Ahead of this week’s season finale of The Institute, MGM+ went ahead and renewed the series for a second season. Which is odd only in that the show has hewed pretty closely to the novel (minus one big difference), and Stephen King never wrote a sequel. Going off-book is one thing. Inventing one is another.

Still, the end of King’s novel leaves at least a crack in the door for more story, which MGM is clearly planning to exploit.
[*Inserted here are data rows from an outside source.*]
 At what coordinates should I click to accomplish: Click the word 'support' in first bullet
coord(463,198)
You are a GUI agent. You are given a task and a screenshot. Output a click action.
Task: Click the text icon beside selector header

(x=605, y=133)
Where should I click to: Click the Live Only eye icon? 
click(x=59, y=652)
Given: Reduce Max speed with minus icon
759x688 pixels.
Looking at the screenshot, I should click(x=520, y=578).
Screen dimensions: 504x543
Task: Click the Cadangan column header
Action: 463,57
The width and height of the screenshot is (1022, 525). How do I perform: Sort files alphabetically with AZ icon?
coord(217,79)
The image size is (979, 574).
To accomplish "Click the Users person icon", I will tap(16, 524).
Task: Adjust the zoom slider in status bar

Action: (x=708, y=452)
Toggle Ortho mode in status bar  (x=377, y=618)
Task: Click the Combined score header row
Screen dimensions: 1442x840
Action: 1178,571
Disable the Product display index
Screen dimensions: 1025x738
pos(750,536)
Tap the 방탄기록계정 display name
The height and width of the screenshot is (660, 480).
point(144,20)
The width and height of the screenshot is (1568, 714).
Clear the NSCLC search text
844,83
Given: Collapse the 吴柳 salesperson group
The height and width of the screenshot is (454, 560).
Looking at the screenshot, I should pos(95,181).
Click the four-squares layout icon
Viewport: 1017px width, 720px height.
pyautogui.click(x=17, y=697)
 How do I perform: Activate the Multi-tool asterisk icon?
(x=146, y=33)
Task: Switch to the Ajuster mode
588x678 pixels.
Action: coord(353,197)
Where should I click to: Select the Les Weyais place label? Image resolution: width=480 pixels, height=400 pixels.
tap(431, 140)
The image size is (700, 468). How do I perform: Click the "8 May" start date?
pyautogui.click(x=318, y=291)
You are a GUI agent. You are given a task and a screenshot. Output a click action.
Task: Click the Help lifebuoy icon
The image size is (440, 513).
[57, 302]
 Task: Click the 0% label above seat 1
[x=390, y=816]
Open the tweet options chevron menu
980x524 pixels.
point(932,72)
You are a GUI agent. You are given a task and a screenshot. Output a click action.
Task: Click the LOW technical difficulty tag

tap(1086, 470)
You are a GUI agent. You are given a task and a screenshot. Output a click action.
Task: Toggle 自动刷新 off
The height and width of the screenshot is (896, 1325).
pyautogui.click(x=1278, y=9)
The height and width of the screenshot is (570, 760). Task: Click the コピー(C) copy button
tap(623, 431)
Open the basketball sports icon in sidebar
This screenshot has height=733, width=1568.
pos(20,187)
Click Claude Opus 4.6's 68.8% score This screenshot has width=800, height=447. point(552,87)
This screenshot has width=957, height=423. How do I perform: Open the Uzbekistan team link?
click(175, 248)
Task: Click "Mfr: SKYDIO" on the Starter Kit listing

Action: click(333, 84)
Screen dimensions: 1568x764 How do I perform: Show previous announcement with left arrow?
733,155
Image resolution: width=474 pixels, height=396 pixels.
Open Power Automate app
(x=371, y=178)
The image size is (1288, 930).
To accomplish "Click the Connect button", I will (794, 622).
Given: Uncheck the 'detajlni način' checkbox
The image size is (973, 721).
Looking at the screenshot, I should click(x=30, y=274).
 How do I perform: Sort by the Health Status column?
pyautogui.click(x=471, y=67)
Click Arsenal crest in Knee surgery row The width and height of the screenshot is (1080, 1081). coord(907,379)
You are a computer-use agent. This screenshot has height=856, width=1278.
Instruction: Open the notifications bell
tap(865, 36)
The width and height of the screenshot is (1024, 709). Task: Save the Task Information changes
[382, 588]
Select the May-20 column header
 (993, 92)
In the book, Luke and a few of the kids manage to break out and make it all the way to DuPray, South Carolina, where Tim is pulling night shifts as a “knocker” (not close by in Maine, like in the show). As in the series, a housekeeper named Maureen risks everything to help Luke escape, slips him hard proof of what the Institute’s been doing, and then dies by suicide so she can’t be dragged back and forced to betray him. Luke recounts his ordeal to Tim, the bad guys come gunning for them, and Mrs. Sigsby winds up in custody (and later quietly killed by higher ups).

Luke spills everything: the Institute was exploiting kids for their telekinetic, telepathic, and precognitive powers to meddle in world affairs. The facility is shut down, but the victory is hollow. A man known as Mr. Smith shows up later and drops the real bomb: the Maine Institute was just one branch in a whole global network. Worse, those Institutes believe they’ve “saved the world” dozens of times by using the kids to preemptively snuff out threats. The book closes on that uneasy note: Luke’s fight mattered, but maybe not that much because he brought down only one of many Institutes.

The series takes a different approach to its ending. Here, Luke is the only one who makes it out at first. He finds Tim, teams up with Wendy (another cop), and they nab Mrs. Sigsby before storming the Institute to free the rest of the kids. Avery, the young and powerful telepath, links up with the other kids in the Institute, mind-melds with kids from another branch, and together they blow the whole place to dust. Most of the children die when the building collapses on them, including Avery, and Stackhouse goes down with them (we don’t actually see Avery’s body, so it’s possible — but unlikely — they’ll bring him back for a second season).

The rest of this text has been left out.